What is an OTC Drug?
In addition to my previous explanation on foods, the FDA regulates drugs, medical devices, electronic products, cosmetics, veterinary products and tobacco products. FDA’s Center for Drug Evaluation and Research (CDER) regulates over-the-counter (OTC) and prescription drugs, including generic drugs. OTC drugs are drugs that have been found to be safe and appropriate for use without the supervision of a health care professional such as a physician, and they can be purchased by consumers without a prescription. For example, fluoride toothpaste, antiperspirants, dandruff shampoos and sunscreens are all considered OTC drugs.
Approval of OTC Drugs
OTC drugs are sometimes approved under applications like new prescription drugs, but more often they are legally marketed without an application by following a regulation called an OTC drug monograph. An OTC drug monograph tells what kind of ingredients may be used to treat certain diseases or conditions without a prescription, and the appropriate dose and instructions for use. OTC products that meet a monograph’s requirements may be marketed without FDA review. OTC products that do not fit under an existing monograph must be approved under an application like the applications for prescription drugs.

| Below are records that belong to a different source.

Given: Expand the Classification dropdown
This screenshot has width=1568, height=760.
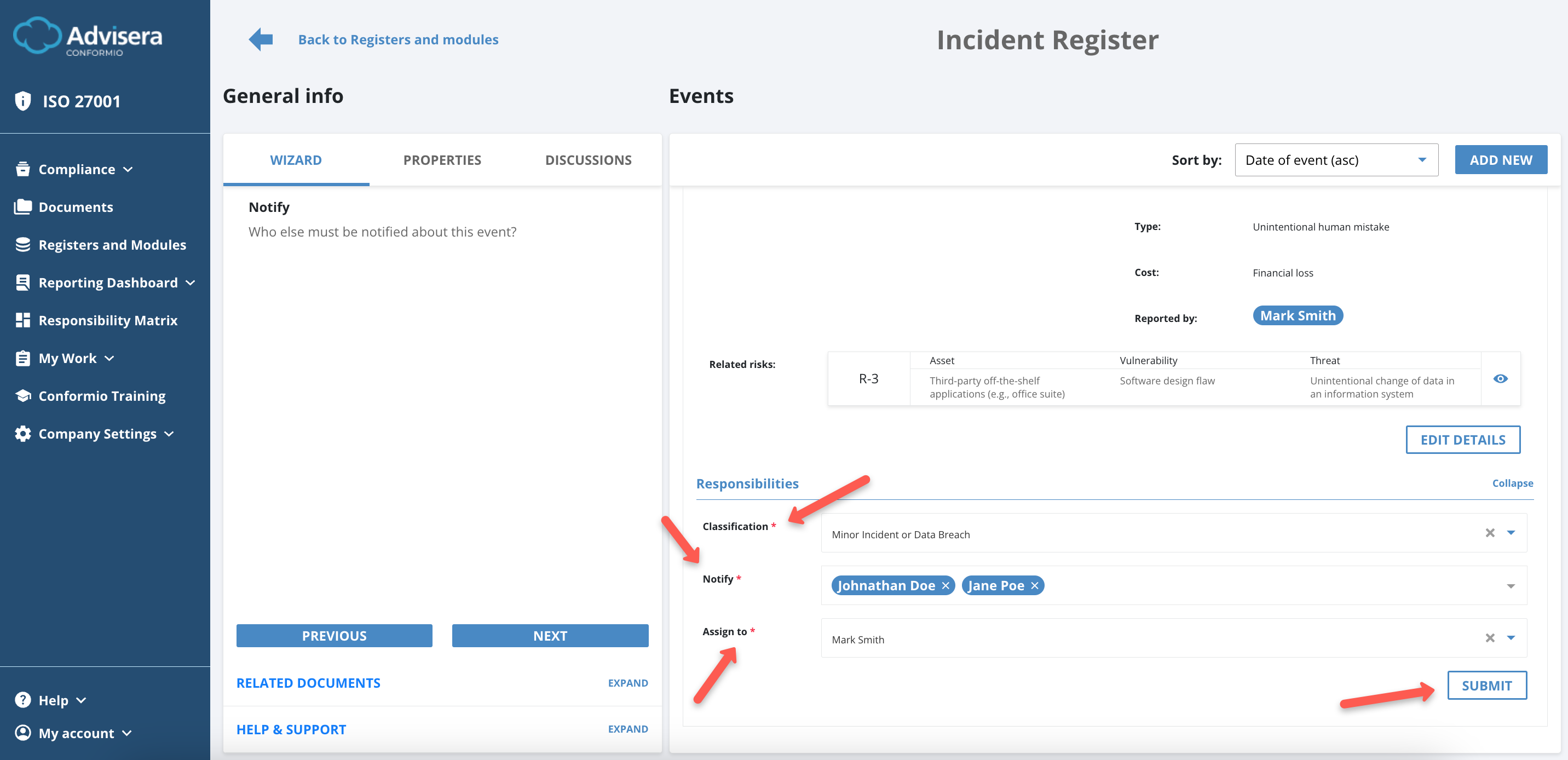Looking at the screenshot, I should click(1510, 533).
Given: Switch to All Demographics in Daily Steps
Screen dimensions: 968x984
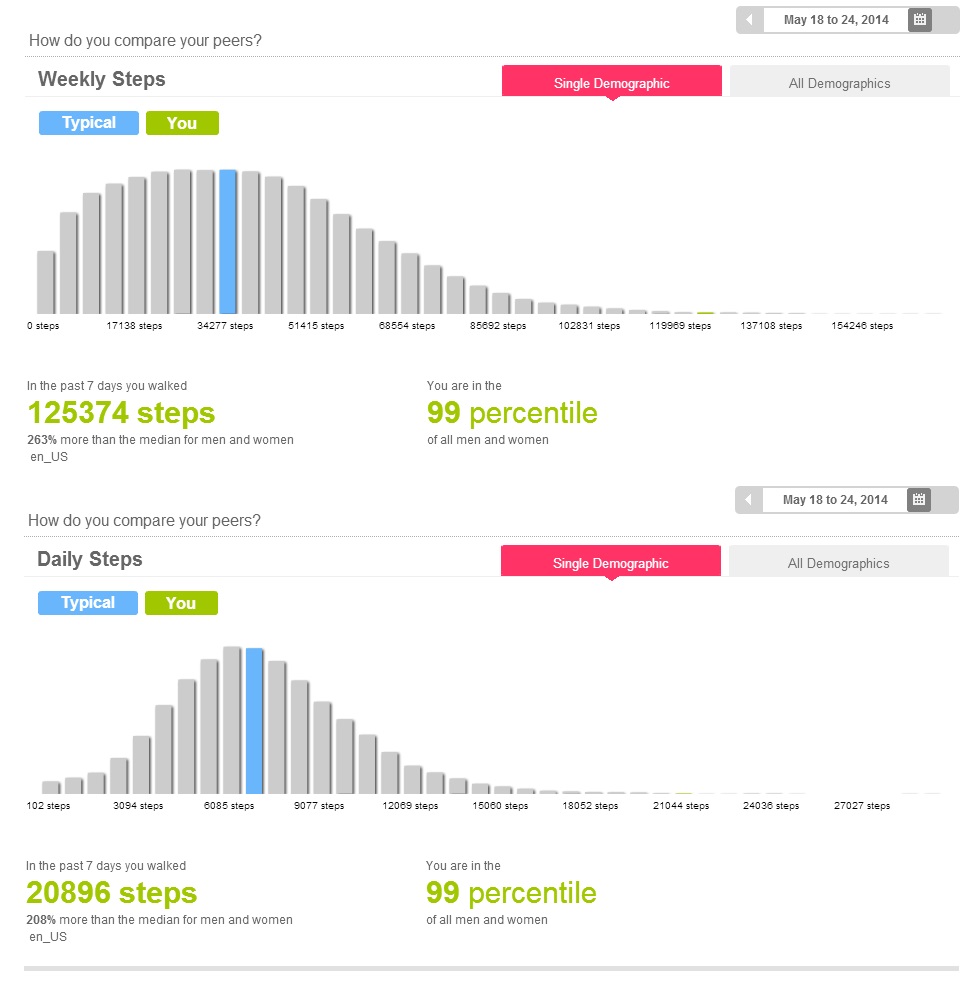Looking at the screenshot, I should tap(838, 563).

Any firm involved in any aspect of the manufacturing, packaging, and/or labeling of an OTC product must register with the FDA. In addition to registration, all OTC firms must formally list all of their drug products in commercial distribution in the United States with the FDA. It is important to note that registration of a drug establishment with the FDA and submission of a listing with the FDA does not in any way indicate approval of the firm or its product by the FDA. Any reference that infers such approval may constitute mis-branding, as false and misleading information.

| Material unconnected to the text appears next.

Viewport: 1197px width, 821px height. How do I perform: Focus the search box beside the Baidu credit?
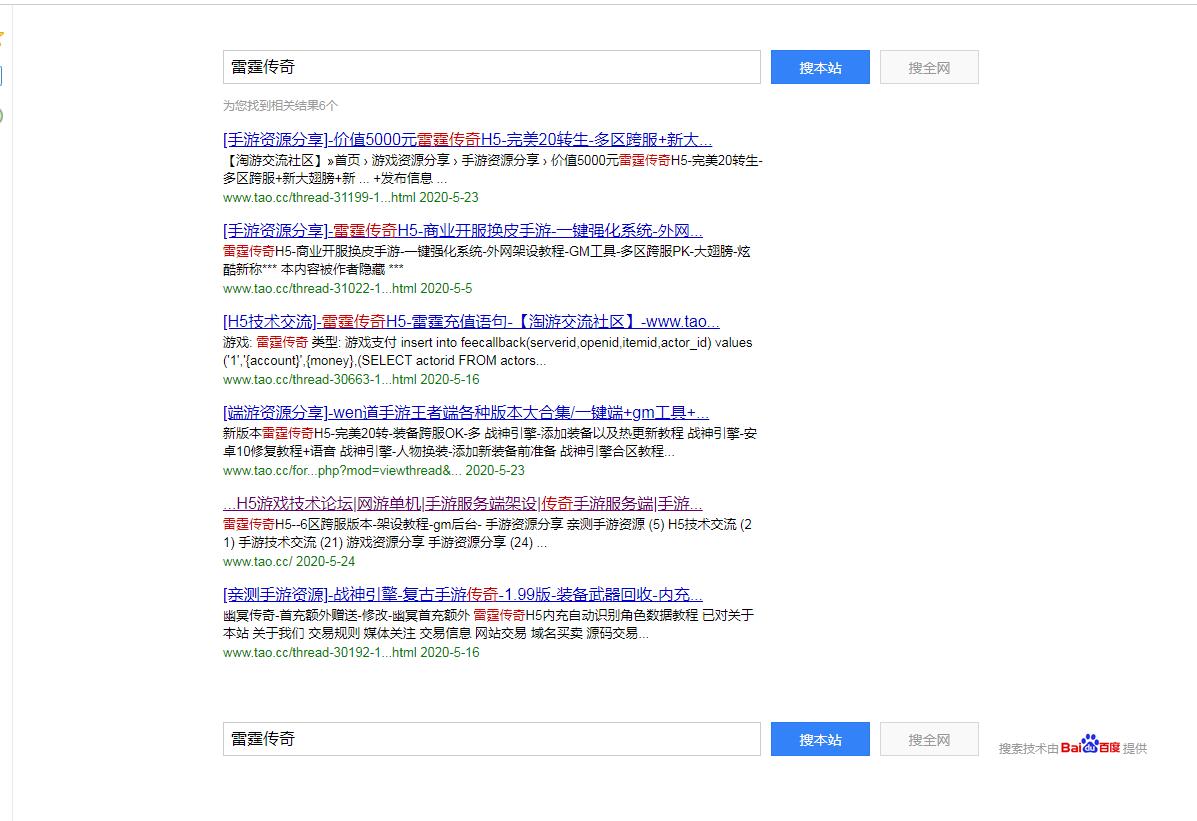(x=491, y=739)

The FDA requires that all OTC establishments adhere to Good Manufacturing Practices and follow labeling requirements as specified in 21 CFR Part 201. In addition to the information that must appear on the label or immediate container, the Drug Facts Rule published by the FDA in 1999 standardized the format and content requirements for the labeling of all OTC products. Drug Facts labeling requires, among other things, a description of the active ingredients and their purpose, the products’ uses, warnings, directions, other information, and inactive ingredients.
FDA requirements for all OTC products include drug establishment registration, drug product listing and adherence to GMP regulations. OTC products are also subject to labeling requirements on all written, printed or graphic matters including packaging, product inserts, web sites and other promotional materials.